Methods: Using data (N=1,391,360) obtained from the Adoption and Foster Care Analysis and Reporting System (AFCARS) between 2009 to 2019, this study examined time to reunification for families who have inadequate housing and other removal reasons. Robust Cox regression analysis was used to estimate hazards ratios for potential predictors while accounting for censoring.
Results: Descriptive analyses showed that 9.6% of families had inadequate housing as the removal reason, and 13.7% of families had inadequate housing and substance abuse as removal reasons. Cox regression analyses indicated that, controlling for child’s race, age, and number of removals, children had a lower probability of reunification when they had inadequate housing and substance abuse as removal reasons. The hazard ratio for the effect of inadequate housing decreased when substance abuse (Ratio of Hazards Ratios (HRR) = 0.98, 95% CI = (0.97, 0.995)) and child behavior problems (HRR=0.96, 95% CI = (0.94,0.98)) was added as a reason for removal. Effects on the likelihood of reunification were not found for interactions of inadequate housing with other removal reasons, such as parental incarceration (HRR=1.01, 95% CI = (0.99,1.02)).
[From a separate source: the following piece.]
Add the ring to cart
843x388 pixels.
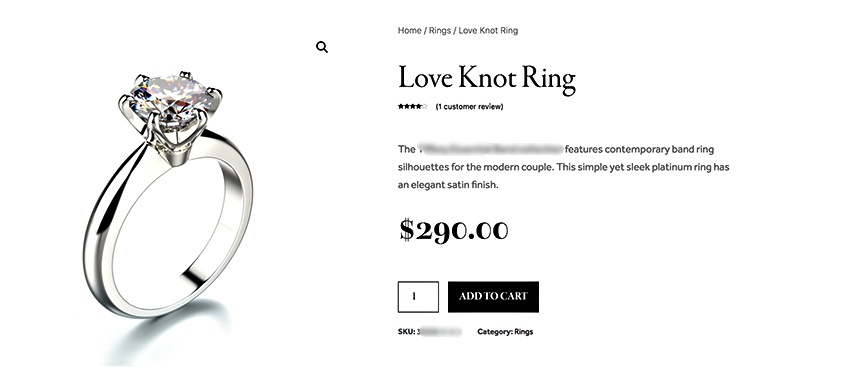click(493, 297)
Conclusions and Implications: This study, using data from AFCARS, begins to shed some light on key risk factors of reunification. When children are from a family struggling with inadequate housing and substance abuse in combination, the likelihood of reunification is significantly lower. Inadequate housing may not be the sole reason for foster care entry, but when it occurs with other risk factors like substance abuse and child behavior problems, it may magnify barriers for family reunification. Therefore, providing wrap-around resources is critical for these vulnerable families.